**EXERCISE DESCRIPTION**
Convert the entries, from the first line through the line containing "272, 849, 278)" inclusive, into a JSON list of strings with one string per line, omitting any blank lines.

** begin **

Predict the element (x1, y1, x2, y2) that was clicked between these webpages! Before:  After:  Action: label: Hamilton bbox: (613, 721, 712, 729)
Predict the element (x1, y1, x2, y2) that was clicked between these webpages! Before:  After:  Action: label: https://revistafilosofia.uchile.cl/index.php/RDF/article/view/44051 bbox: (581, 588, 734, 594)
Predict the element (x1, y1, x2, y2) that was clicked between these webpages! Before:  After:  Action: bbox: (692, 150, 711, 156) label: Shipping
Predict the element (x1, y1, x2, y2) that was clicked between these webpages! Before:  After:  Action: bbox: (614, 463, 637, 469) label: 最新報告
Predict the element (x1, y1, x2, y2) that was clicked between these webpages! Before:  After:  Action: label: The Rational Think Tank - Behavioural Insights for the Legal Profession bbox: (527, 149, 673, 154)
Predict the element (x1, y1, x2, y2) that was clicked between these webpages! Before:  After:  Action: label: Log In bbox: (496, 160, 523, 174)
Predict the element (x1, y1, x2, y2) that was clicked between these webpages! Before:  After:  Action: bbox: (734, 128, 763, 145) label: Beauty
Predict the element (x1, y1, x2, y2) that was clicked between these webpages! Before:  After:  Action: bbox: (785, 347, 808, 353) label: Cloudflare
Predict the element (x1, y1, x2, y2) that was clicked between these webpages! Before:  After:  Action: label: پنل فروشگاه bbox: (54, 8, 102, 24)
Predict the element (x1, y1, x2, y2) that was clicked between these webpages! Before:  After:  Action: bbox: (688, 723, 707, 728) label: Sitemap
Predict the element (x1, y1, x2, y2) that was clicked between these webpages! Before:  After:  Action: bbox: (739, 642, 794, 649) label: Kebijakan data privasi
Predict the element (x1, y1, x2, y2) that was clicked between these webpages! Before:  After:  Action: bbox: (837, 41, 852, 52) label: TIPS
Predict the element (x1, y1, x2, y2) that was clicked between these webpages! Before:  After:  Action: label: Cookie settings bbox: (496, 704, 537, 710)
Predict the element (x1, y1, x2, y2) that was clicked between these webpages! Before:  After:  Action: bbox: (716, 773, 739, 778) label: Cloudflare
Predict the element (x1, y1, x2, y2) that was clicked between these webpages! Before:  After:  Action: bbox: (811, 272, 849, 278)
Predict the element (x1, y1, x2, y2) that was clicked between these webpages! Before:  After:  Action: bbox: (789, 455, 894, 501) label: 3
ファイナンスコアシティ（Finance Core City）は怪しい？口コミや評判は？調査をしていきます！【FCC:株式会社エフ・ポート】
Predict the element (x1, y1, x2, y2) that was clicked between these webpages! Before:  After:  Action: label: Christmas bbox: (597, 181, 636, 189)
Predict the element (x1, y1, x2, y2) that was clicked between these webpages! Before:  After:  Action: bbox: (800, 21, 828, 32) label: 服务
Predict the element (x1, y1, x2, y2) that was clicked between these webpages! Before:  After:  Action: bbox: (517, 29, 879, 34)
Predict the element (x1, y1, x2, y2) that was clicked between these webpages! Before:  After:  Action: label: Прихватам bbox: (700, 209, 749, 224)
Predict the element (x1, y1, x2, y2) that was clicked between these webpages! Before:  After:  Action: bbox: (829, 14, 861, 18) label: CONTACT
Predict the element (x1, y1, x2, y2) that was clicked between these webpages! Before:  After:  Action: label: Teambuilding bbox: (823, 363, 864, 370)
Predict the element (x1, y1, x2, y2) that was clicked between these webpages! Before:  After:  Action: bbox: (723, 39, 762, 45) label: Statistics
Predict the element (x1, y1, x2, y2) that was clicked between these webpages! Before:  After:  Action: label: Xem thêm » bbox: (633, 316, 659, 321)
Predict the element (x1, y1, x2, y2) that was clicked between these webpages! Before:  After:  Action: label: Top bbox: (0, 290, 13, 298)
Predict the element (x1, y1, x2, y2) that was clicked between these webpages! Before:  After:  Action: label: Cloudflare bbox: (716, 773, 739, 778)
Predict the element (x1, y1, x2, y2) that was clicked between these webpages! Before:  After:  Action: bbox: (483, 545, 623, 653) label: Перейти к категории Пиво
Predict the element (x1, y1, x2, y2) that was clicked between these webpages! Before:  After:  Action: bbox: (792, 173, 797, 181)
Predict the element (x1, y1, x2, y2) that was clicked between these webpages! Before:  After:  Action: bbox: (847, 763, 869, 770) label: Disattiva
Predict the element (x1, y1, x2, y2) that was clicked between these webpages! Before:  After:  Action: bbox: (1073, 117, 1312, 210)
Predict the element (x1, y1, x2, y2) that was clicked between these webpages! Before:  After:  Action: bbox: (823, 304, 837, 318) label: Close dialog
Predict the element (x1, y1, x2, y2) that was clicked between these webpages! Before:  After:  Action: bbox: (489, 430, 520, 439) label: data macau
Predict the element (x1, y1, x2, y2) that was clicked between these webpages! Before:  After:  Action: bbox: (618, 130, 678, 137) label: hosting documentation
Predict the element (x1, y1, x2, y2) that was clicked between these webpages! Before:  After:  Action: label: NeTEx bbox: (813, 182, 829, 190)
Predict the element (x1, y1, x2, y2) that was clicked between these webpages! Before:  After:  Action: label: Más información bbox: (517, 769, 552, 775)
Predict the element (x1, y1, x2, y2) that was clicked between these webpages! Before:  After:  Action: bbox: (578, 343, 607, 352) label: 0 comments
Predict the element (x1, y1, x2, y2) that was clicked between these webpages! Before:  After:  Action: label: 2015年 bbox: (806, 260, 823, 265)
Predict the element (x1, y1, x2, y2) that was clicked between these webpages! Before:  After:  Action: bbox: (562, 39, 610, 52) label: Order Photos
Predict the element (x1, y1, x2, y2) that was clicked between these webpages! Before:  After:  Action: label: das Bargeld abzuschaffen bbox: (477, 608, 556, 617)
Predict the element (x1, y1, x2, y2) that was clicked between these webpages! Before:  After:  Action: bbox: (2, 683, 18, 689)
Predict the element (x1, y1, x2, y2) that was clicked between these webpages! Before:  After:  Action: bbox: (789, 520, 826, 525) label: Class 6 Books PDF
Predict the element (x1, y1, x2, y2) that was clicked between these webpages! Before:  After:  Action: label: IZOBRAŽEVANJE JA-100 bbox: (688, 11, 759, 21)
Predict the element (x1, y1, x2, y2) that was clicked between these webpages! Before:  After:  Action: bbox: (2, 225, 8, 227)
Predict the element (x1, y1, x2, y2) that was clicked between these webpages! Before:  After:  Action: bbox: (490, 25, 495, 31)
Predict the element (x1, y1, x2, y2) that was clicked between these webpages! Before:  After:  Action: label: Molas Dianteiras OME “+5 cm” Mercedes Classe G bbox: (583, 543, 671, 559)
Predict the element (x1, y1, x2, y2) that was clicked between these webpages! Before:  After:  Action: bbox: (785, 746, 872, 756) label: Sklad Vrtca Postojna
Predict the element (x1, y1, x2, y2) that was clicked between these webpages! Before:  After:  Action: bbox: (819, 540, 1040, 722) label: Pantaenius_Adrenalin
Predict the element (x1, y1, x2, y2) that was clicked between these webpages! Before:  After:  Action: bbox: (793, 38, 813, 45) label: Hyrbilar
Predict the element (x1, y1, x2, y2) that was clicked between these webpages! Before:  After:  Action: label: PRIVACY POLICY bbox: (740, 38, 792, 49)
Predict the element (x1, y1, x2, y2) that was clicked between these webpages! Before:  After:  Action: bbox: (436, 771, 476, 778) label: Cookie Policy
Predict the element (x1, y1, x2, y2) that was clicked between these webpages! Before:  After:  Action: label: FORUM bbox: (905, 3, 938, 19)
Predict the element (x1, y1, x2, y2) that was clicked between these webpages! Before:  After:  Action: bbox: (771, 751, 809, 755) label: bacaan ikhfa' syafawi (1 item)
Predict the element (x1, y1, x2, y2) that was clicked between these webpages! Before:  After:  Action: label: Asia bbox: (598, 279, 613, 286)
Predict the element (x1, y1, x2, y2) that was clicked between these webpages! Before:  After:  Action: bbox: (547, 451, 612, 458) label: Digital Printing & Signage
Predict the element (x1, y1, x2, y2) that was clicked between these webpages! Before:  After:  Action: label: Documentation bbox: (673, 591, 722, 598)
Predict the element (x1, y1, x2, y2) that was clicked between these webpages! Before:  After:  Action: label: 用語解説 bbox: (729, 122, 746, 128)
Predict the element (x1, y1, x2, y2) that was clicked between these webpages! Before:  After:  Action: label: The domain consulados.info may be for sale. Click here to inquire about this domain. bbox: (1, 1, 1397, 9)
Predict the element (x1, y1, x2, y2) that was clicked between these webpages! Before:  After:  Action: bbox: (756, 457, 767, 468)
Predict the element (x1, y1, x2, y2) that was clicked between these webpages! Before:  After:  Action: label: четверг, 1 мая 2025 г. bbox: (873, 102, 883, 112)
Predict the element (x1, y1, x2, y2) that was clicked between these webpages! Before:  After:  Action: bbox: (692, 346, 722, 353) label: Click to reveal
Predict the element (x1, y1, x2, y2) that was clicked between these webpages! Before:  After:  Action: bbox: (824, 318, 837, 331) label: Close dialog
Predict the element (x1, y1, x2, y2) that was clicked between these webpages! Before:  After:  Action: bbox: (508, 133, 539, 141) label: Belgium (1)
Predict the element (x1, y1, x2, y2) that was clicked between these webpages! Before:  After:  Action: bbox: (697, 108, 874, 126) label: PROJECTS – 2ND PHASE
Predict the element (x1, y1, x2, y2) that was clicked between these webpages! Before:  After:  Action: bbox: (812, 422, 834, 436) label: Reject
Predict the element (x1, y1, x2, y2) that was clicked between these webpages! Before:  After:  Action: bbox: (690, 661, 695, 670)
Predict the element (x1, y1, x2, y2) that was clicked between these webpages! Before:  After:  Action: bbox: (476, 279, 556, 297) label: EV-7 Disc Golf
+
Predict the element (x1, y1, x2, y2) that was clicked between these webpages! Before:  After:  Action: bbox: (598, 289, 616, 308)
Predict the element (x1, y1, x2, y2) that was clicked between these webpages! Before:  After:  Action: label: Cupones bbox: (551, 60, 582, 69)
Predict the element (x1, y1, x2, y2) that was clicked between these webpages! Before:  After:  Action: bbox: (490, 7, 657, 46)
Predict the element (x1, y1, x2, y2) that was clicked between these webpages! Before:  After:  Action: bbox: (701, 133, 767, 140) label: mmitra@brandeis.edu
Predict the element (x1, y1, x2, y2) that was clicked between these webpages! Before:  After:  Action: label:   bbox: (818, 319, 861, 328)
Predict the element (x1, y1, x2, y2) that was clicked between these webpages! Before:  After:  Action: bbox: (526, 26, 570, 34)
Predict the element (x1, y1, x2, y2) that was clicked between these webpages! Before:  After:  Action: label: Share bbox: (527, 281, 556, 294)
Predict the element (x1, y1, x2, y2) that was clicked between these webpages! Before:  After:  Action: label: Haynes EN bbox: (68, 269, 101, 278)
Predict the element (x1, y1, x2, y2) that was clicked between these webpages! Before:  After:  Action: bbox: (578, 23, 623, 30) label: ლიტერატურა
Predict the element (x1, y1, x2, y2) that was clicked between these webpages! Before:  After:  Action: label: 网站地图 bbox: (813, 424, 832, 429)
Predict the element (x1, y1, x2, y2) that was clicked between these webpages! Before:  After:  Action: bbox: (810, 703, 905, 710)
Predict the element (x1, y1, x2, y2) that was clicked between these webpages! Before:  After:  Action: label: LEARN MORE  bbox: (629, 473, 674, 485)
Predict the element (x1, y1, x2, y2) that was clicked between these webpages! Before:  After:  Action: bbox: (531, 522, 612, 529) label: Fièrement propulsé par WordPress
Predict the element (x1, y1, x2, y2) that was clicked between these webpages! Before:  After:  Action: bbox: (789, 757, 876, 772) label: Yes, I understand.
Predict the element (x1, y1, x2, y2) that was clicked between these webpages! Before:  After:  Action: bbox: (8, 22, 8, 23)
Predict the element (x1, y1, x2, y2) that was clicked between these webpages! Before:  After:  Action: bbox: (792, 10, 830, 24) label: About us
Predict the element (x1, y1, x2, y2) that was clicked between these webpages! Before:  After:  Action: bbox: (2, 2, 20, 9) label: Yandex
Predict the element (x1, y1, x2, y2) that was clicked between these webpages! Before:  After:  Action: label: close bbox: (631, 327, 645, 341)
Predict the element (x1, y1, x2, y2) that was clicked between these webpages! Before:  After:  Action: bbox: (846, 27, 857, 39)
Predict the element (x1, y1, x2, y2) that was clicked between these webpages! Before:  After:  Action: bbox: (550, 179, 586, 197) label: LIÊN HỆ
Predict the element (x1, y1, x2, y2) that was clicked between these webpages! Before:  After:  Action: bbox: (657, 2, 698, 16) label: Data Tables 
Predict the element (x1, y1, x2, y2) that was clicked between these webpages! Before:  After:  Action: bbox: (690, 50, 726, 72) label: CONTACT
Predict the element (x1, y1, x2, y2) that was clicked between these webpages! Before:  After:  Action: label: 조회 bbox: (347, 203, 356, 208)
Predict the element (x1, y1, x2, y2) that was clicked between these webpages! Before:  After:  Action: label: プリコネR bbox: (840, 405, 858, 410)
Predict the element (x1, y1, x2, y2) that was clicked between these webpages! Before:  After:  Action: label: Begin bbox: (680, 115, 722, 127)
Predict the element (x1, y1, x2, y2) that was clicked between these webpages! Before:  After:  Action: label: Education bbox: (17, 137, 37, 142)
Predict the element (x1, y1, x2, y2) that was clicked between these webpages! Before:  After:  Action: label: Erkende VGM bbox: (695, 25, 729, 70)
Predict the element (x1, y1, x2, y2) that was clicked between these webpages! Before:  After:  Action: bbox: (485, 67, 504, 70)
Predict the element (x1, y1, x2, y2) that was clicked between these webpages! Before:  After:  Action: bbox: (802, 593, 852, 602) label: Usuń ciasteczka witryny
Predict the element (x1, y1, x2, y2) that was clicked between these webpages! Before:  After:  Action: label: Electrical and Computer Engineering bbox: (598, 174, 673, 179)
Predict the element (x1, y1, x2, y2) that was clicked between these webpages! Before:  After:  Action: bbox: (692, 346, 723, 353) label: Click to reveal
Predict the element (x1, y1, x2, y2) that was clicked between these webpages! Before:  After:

** end **

**REPLY**
[
  "Predict the element (x1, y1, x2, y2) that was clicked between these webpages! Before:  After:  Action: label: Hamilton bbox: (613, 721, 712, 729)",
  "Predict the element (x1, y1, x2, y2) that was clicked between these webpages! Before:  After:  Action: label: https://revistafilosofia.uchile.cl/index.php/RDF/article/view/44051 bbox: (581, 588, 734, 594)",
  "Predict the element (x1, y1, x2, y2) that was clicked between these webpages! Before:  After:  Action: bbox: (692, 150, 711, 156) label: Shipping",
  "Predict the element (x1, y1, x2, y2) that was clicked between these webpages! Before:  After:  Action: bbox: (614, 463, 637, 469) label: 最新報告",
  "Predict the element (x1, y1, x2, y2) that was clicked between these webpages! Before:  After:  Action: label: The Rational Think Tank - Behavioural Insights for the Legal Profession bbox: (527, 149, 673, 154)",
  "Predict the element (x1, y1, x2, y2) that was clicked between these webpages! Before:  After:  Action: label: Log In bbox: (496, 160, 523, 174)",
  "Predict the element (x1, y1, x2, y2) that was clicked between these webpages! Before:  After:  Action: bbox: (734, 128, 763, 145) label: Beauty",
  "Predict the element (x1, y1, x2, y2) that was clicked between these webpages! Before:  After:  Action: bbox: (785, 347, 808, 353) label: Cloudflare",
  "Predict the element (x1, y1, x2, y2) that was clicked between these webpages! Before:  After:  Action: label: پنل فروشگاه bbox: (54, 8, 102, 24)",
  "Predict the element (x1, y1, x2, y2) that was clicked between these webpages! Before:  After:  Action: bbox: (688, 723, 707, 728) label: Sitemap",
  "Predict the element (x1, y1, x2, y2) that was clicked between these webpages! Before:  After:  Action: bbox: (739, 642, 794, 649) label: Kebijakan data privasi",
  "Predict the element (x1, y1, x2, y2) that was clicked between these webpages! Before:  After:  Action: bbox: (837, 41, 852, 52) label: TIPS",
  "Predict the element (x1, y1, x2, y2) that was clicked between these webpages! Before:  After:  Action: label: Cookie settings bbox: (496, 704, 537, 710)",
  "Predict the element (x1, y1, x2, y2) that was clicked between these webpages! Before:  After:  Action: bbox: (716, 773, 739, 778) label: Cloudflare",
  "Predict the element (x1, y1, x2, y2) that was clicked between these webpages! Before:  After:  Action: bbox: (811, 272, 849, 278)"
]